This disclosure relates generally to a garment. More particularly, this disclosure relates to a garment including one or more electronics modules therein.

BACKGROUND

Electronics modules, such as sensors, can be used to determine movement data of an individual. Some such electronics modules may be wearable to obtain movement data related to various activities such as, but not limited to, workers working in a work environment such as a factory or the like.

SUMMARY

In some embodiments, a garment includes a plurality of pockets. In some embodiments, the garment is an upper body garment, for example, a shirt that includes at least five pockets. In some embodiments, the shirt includes a torso portion. In some embodiments, the torso portion includes a torso pocket. In some embodiments, the shirt includes two arm portions. In some embodiments, each of the two arm portions extends from the torso portion to a wrist portion. In some embodiments, each of the two arm portions include a distal pocket near a distal arm portion and a proximal pocket between the distal pocket and the torso portion. In some embodiments, the torso pocket is located on a central portion between the two arm portions. In some embodiments, each of the at least five pockets includes an electronics module that has a particular orientation. In some embodiments, each of the at least five pockets and each electronics module includes a visual indication of a correct orientation of the electronics module in a respective pocket.

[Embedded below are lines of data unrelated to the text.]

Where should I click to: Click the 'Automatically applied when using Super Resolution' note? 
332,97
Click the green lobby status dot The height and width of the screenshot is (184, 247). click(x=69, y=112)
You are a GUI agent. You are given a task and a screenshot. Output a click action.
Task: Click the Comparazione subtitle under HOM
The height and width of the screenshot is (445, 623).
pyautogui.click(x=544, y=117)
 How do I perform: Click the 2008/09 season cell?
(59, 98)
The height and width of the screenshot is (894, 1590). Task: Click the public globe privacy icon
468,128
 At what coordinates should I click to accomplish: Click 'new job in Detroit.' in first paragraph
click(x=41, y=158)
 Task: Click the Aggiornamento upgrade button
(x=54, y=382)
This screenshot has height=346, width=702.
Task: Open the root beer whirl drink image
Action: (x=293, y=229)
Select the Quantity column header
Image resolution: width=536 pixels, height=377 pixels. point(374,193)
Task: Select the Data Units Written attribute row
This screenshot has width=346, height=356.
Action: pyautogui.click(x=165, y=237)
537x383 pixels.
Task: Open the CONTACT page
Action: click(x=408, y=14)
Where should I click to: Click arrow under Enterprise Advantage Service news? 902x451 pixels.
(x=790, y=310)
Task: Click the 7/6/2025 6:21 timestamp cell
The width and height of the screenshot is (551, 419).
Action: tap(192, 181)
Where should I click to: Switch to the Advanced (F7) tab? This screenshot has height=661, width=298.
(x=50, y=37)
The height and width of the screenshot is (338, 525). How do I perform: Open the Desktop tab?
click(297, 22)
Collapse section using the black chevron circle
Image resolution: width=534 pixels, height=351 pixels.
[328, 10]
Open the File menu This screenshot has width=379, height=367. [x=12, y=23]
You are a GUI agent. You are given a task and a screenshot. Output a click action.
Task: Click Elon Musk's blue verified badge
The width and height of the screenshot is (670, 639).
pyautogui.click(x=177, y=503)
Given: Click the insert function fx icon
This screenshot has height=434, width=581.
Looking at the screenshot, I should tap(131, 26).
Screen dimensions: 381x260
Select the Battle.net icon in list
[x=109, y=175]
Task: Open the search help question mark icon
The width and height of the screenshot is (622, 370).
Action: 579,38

In some embodiments, the shirt can include one or more additional pockets. In some embodiments, the shirt can include one or more additional pockets, for example, in the hip/pelvic region of the garment. The one or more hip/pelvic region pockets can be located anywhere around the lower circumference of the torso portion, for example, in a central region of the lower back, on or near the hips and/or a central region of the lower front of the garment.

In some embodiments, the two arm portions are configured to exert a compressive force on arms of a wearer. In some embodiments, the torso portion is configured to exert a force on a torso of a wearer that is less compressive than the compressive force on the arms of the wearer.

In some embodiments, the visual indication is a color near an opening of each pocket and a corresponding color on an edge or a side of the electronics module.

In some embodiments, each pocket is sized to retain a respective electronics module in a corresponding pocket while the garment is worn by a wearer.

In some embodiments, at least one of the pockets comprise a pillowcase flap, overlapping fabric folds, an inner surface of a non-slip material, a strap, a hook and loop fastener, zipper, magnets, a fastening device, a button, or a combination thereof that retains the electronics module in the pocket.

In some embodiments, the garment is a base layer, to be worn as a layer closest to skin of a wearer.

In some embodiments, each of the at least five pockets is adhesively secured around a perimeter portion of the pocket to the arm portion or to the torso portion of the garment.

In some embodiments, a first and/or a second arm portion includes a first pocket located proximate to a location between hands and an elbow of a wearer, a second pocket proximate to a location between a shoulder and the elbow of a wearer, and a third pocket on the torso portion proximate to a location between shoulder blades of a wearer. In some embodiments, an additional pocket can be located in the hip/pelvic region of the wearer.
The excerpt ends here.